4. Understand that the board employs the CEO: In most cases, one of the major functions of the board is to appoint, review, work through, and replace (when necessary), the CEO. The board/CEO relationship is crucial to effective corporate governance because it is the link between the board’s role in determining the organisation’s strategic direction and management’s role in achieving corporate objectives.
5. Recognise that the governance of risk is a board responsibility: Establishing a sound system of risk oversight and management and internal control is another fundamental role of the board. Effective risk management supports better decision making because it develops a deeper insight into the risk-reward trade-offs that all organisations face.
6. Ensure the directors have the information they need: Better information means better decisions. Regular board papers will provide directors with information that the CEO or management team has decided they need.

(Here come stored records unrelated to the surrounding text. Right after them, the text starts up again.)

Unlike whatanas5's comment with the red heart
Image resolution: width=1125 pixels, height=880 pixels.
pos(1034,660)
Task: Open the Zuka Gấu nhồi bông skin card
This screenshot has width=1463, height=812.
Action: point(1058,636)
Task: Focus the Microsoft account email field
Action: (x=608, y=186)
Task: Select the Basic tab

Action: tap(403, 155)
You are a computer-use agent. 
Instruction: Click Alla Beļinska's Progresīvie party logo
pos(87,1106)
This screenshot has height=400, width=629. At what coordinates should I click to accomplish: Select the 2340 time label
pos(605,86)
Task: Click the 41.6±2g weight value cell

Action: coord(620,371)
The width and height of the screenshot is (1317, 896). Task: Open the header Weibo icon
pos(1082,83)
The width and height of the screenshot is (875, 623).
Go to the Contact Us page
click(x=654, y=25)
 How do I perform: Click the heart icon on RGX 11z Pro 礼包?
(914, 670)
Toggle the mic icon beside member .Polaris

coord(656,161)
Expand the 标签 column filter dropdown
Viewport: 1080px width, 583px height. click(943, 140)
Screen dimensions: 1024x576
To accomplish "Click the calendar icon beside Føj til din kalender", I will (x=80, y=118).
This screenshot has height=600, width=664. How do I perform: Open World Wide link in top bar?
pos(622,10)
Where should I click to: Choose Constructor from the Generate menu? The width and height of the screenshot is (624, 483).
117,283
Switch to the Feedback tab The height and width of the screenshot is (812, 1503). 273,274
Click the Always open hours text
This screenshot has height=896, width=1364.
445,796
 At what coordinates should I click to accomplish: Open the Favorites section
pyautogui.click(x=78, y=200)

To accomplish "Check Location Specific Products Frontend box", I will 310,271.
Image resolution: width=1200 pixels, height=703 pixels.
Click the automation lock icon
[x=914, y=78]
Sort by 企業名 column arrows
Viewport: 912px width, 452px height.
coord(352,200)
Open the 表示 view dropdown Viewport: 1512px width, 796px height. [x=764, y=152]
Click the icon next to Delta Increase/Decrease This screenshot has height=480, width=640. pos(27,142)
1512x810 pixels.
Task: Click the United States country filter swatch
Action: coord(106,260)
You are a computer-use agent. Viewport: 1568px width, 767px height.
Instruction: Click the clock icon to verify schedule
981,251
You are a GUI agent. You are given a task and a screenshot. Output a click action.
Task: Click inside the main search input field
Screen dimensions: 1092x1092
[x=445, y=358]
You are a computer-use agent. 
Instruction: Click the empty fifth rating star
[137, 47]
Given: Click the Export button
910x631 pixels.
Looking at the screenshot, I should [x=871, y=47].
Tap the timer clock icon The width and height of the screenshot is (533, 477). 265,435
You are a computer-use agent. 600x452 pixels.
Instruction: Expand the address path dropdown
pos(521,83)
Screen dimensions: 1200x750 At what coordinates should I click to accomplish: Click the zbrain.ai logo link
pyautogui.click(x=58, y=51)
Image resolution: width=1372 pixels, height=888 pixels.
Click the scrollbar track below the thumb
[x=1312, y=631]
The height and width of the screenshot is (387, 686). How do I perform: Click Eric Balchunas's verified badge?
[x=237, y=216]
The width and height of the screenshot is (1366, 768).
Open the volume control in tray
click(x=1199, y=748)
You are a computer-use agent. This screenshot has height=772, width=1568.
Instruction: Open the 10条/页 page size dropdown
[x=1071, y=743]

7. Build and maintain an effective governance infrastructure: Since the board is ultimately responsible for all the actions and decisions of an organisation, it will need to have in place specific policies to guide organisational behaviour. To ensure that the line of responsibility between board and management is clearly delineated, it is particularly important for the board to develop policies in relation to delegations.
8. Appoint a competent chair:Research has shown that board structure and formal governance regulations are less important in preventing governance breaches and corporate wrongdoing than the culture and trust created by the chairperson.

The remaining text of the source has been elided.